On December 14, the CDC granted an increase in the price of industrial milk, which translates to an increase of more than 3 per cent over the current price food processors pay, effective February 2002. Since 1994, the consumer price index (CPI) has seen an average annual increase of 2 per cent while the cost of industrial milk has skyrocketed by over 20 per cent, representing a 3 per cent average annual increase. "Any increase in our uncertain economic climate is completely unjustified, especially since the producer's cost of production has fallen by an average of -1 per cent per year," said Laurie Curry, Vice President Public Policy & Scientific Affairs, FCPMC.

Significant annual increases are a serious impediment to both the continued growth and competitiveness of the dairy processing industry. "These unrelenting increases are starving innovation in this industry," said Curry. "Innovation is happening, but it's coming from food manufacturers searching for more and more non-dairy substitutes for the products they produce for the domestic market, as well as sourcing dairy ingredients internationally for the products they export," continued Curry.

The Canadian processing industry continues to do its part to foster growth in the industry by eliminating costs from the system, and by focusing its efforts on innovation and productivity as core strategies to deliver added value to consumers. "Our ability to keep price increases to a minimum has resulted from improvements in efficiency and reduced margins, but the industry has now reached its capacity and can no longer afford to absorb more price increases," said Curry.

Currently in Canada, food processors pay approximately 20 per cent more for industrial milk versus their U.S. counterparts, while continuing to provide Canadian consumers with lower priced dairy products. The lower priced products provided to Canadians are, therefore, a result of greater efficiencies in the Canadian dairy industry past the farm gate.

The Canadian dairy industry must work with all supply chain partners to build a sustainable industry, which offers consumers a wider range of products at competitive prices. To grow the potential market, the dairy industry has to focus collectively on improving the value and choice of dairy products through innovation, and progressively eliminating unnecessary costs from the system.

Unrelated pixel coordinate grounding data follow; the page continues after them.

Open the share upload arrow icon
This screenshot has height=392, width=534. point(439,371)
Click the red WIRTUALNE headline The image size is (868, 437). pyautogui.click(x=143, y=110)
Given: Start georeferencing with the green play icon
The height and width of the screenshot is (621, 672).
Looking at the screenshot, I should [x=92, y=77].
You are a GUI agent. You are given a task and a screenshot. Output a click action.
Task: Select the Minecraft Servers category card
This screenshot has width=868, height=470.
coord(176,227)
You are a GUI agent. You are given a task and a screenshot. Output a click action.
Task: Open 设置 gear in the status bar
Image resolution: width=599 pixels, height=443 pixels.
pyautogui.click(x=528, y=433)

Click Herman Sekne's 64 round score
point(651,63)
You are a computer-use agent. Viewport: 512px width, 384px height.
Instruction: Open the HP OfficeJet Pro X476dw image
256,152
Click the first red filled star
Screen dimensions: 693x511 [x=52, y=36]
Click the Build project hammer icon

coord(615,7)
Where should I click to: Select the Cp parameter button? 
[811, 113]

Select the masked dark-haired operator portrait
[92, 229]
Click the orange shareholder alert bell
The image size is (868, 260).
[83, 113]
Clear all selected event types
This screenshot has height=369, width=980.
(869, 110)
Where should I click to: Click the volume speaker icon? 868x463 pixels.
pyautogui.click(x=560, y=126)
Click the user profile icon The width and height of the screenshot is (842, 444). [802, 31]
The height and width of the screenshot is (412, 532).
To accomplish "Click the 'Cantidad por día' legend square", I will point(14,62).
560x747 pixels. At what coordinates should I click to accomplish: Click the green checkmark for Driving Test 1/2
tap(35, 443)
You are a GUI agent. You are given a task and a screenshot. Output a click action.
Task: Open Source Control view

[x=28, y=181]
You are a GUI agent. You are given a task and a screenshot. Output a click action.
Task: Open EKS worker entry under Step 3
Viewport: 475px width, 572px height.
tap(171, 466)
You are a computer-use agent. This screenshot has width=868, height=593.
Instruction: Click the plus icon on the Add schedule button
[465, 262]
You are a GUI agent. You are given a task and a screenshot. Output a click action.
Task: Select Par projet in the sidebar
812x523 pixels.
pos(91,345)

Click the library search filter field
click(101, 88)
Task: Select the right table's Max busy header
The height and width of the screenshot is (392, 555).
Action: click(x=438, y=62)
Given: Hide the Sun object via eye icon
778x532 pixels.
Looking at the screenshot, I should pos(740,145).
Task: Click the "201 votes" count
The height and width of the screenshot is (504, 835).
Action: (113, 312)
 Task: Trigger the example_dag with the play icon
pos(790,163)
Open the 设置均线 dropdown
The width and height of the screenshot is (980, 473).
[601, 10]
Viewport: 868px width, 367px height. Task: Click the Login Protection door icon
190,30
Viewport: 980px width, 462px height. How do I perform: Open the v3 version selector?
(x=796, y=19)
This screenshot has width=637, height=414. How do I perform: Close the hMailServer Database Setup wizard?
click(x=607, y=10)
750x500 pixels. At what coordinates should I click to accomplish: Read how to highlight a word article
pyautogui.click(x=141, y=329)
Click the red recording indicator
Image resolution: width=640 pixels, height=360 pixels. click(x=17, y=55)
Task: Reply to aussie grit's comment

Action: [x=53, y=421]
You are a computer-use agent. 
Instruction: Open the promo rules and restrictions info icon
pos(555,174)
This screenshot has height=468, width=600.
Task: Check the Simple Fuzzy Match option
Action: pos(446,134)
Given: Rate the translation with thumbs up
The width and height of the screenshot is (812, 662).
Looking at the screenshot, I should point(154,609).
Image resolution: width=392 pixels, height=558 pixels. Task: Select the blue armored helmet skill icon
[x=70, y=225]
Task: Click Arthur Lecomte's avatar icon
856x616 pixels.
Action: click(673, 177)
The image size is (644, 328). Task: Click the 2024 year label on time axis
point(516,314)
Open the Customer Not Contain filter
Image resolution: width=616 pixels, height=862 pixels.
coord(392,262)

FCPMC is the industry association representing over 165 Canadian-operated member companies that manufacture and market food and consumer products. These companies sell their products through retail and foodservice outlets. The food and beverage manufacturing industry employs over 214,000 Canadians, contributes 12.1 per cent (over $15 billion) of the Manufacturing Gross Domestic Product, and purchases 35 per cent of Canadian agricultural products.